I didn’t want to warm up to the idea of an early spring only to have the green, grassy rug pulled out from beneath me. I knew if I got excited about 70-degree days, I’d surely wake up one morning to a foot of snow and a week full of school snow days.
But today’s cloudless sky and 80-degree temperature has made me a believer. Spring has come and winter really is over, even though it feels like it never came.
And I know why it never came. It’s because I bought snow boots. I was caught unprepared during the previous winter’s record-breaking snowfall, so I learned my lesson and bought snow boots for the whole family in early November. As far as footwear goes, we were ready for a blizzard. And that’s precisely why we never got anything other than a few flakes that looked more like a dusting of powdered sugar on the lawn.
If you enjoyed the mild temperatures last winter, you can thank me and the five pairs of new, untouched snow boots lined up by our back door.
By next winter, the kids will have outgrown the new snow boots which means we’ll probably get a snowy smack down in November, so mark your calendars. Mother Nature has a wicked sense of humor.
Even though I’m thrilled about spring’s early arrival, I’m not so happy about what came with it. A painter who was working on our back deck last week told me he saw a black snake slither out from under it. He said it was a really big snake, spreading his arms out wide to show me the length. I’m guessing snakes woke up and crept out early this year to sun themselves in the warm weather.
Just knowing the big snake is out there somewhere is making me nuts. I’m still trying to house-train our new beagle puppy, Charlie, so I have to accompany him outside and praise him profusely anytime he manages to do his business on the grass instead of my carpet. But it’s tough to go into the yard and watch Charlie when I’m constantly scanning for the snake.
Every time I step onto the deck, I imagine a huge black snake lounging there in one of my deck chairs, wearing sunglasses and sipping on a mojito. Then once I’ve cleared the deck and have confirmed he’s not underfoot, I start imagining he has slithered up a tree and is waiting to fall from a low branch onto my head.
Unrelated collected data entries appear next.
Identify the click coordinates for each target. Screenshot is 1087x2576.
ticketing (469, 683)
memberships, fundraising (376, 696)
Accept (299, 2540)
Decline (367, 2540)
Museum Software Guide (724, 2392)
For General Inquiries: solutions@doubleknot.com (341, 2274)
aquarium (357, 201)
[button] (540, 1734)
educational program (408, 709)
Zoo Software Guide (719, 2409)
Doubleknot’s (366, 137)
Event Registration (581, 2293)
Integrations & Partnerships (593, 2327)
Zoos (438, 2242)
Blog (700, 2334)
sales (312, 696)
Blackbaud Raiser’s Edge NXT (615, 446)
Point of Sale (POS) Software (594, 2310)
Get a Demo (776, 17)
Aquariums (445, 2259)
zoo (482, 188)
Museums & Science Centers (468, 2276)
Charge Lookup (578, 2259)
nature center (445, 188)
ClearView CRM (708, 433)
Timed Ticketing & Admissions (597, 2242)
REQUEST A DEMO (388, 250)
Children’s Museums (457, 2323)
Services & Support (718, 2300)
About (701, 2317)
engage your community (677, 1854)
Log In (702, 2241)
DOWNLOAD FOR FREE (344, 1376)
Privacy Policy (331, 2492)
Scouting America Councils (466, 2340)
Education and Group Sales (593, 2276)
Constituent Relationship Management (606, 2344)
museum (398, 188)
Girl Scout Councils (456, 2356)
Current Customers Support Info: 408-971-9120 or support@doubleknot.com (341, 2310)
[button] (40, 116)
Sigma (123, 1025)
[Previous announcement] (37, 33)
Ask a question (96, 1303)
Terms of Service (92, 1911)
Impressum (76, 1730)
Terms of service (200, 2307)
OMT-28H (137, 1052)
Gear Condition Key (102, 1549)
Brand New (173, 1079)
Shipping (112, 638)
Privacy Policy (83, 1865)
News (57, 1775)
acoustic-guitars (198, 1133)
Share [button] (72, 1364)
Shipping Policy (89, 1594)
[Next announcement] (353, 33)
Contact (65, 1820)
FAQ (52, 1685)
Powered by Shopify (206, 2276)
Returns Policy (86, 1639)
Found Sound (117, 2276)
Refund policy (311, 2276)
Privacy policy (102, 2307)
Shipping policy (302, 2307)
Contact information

So I stay busy searching for the snake, looking down and then up and then down again. Meanwhile, poor Charlie has already peed and waits not-so-patiently for his praise and treat.
Don’t bother saying that black snakes only eat mice and aren’t the least bit dangerous. My head may realize it’s true, but my gut instinct isn’t buying it. In my book, there are no “good snakes”. Poisonous or not, any snake sighting would surely induce a heart attack, and heart attacks fall squarely in the “not good” category.
So hurray for sandals, sunshine and the smell of honeysuckle. But one thing is certain: If I ever do spot that snake, I will most definitely have a big “spring” in my step.